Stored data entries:
-.-.-
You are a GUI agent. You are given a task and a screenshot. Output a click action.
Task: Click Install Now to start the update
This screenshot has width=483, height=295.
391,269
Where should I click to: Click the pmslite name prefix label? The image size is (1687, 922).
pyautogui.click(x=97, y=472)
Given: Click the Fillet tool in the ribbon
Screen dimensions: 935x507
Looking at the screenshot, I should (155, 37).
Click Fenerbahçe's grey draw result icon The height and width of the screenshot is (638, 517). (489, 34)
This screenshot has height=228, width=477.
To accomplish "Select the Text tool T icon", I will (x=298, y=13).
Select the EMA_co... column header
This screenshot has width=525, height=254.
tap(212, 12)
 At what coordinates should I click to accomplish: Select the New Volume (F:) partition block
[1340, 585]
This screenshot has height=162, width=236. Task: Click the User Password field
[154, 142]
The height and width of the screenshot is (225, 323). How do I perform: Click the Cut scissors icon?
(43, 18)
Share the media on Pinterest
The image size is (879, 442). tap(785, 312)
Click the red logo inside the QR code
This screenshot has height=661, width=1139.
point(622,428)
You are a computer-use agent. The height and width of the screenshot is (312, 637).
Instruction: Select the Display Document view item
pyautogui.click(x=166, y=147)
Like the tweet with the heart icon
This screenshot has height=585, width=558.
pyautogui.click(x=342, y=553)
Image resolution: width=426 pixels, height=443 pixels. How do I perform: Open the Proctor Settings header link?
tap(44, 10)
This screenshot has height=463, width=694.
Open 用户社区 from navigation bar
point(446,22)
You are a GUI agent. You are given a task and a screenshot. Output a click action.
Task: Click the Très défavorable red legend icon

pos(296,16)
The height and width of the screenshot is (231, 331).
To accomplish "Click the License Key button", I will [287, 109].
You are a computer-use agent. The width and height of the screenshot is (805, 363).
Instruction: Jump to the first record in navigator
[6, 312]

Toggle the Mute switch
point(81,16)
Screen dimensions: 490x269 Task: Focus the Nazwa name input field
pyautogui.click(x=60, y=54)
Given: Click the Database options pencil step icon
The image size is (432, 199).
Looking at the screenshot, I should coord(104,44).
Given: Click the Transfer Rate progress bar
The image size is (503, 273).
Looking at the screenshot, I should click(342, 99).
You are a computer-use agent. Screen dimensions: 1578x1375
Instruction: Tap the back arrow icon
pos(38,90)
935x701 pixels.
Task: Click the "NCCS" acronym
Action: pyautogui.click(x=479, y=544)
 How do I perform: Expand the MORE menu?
-.-.-
Required action:
Copy out the full set of records precisely, leaving nothing out.

Final answer:
You are a GUI agent. You are given a task and a screenshot. Output a click action.
Task: Click Install Now to start the update
This screenshot has width=483, height=295.
391,269
Where should I click to: Click the pmslite name prefix label? The image size is (1687, 922).
pyautogui.click(x=97, y=472)
Given: Click the Fillet tool in the ribbon
Screen dimensions: 935x507
Looking at the screenshot, I should (155, 37).
Click Fenerbahçe's grey draw result icon The height and width of the screenshot is (638, 517). (489, 34)
This screenshot has height=228, width=477.
To accomplish "Select the Text tool T icon", I will (x=298, y=13).
Select the EMA_co... column header
This screenshot has width=525, height=254.
tap(212, 12)
 At what coordinates should I click to accomplish: Select the New Volume (F:) partition block
[1340, 585]
This screenshot has height=162, width=236. Task: Click the User Password field
[154, 142]
The height and width of the screenshot is (225, 323). How do I perform: Click the Cut scissors icon?
(43, 18)
Share the media on Pinterest
The image size is (879, 442). tap(785, 312)
Click the red logo inside the QR code
This screenshot has height=661, width=1139.
point(622,428)
You are a computer-use agent. The height and width of the screenshot is (312, 637).
Instruction: Select the Display Document view item
pyautogui.click(x=166, y=147)
Like the tweet with the heart icon
This screenshot has height=585, width=558.
pyautogui.click(x=342, y=553)
Image resolution: width=426 pixels, height=443 pixels. How do I perform: Open the Proctor Settings header link?
tap(44, 10)
This screenshot has height=463, width=694.
Open 用户社区 from navigation bar
point(446,22)
You are a GUI agent. You are given a task and a screenshot. Output a click action.
Task: Click the Très défavorable red legend icon

pos(296,16)
The height and width of the screenshot is (231, 331).
To accomplish "Click the License Key button", I will [287, 109].
You are a computer-use agent. The width and height of the screenshot is (805, 363).
Instruction: Jump to the first record in navigator
[6, 312]

Toggle the Mute switch
point(81,16)
Screen dimensions: 490x269 Task: Focus the Nazwa name input field
pyautogui.click(x=60, y=54)
Given: Click the Database options pencil step icon
The image size is (432, 199).
Looking at the screenshot, I should coord(104,44).
Given: Click the Transfer Rate progress bar
The image size is (503, 273).
Looking at the screenshot, I should click(342, 99).
You are a computer-use agent. Screen dimensions: 1578x1375
Instruction: Tap the back arrow icon
pos(38,90)
935x701 pixels.
Task: Click the "NCCS" acronym
Action: pyautogui.click(x=479, y=544)
 How do I perform: Expand the MORE menu?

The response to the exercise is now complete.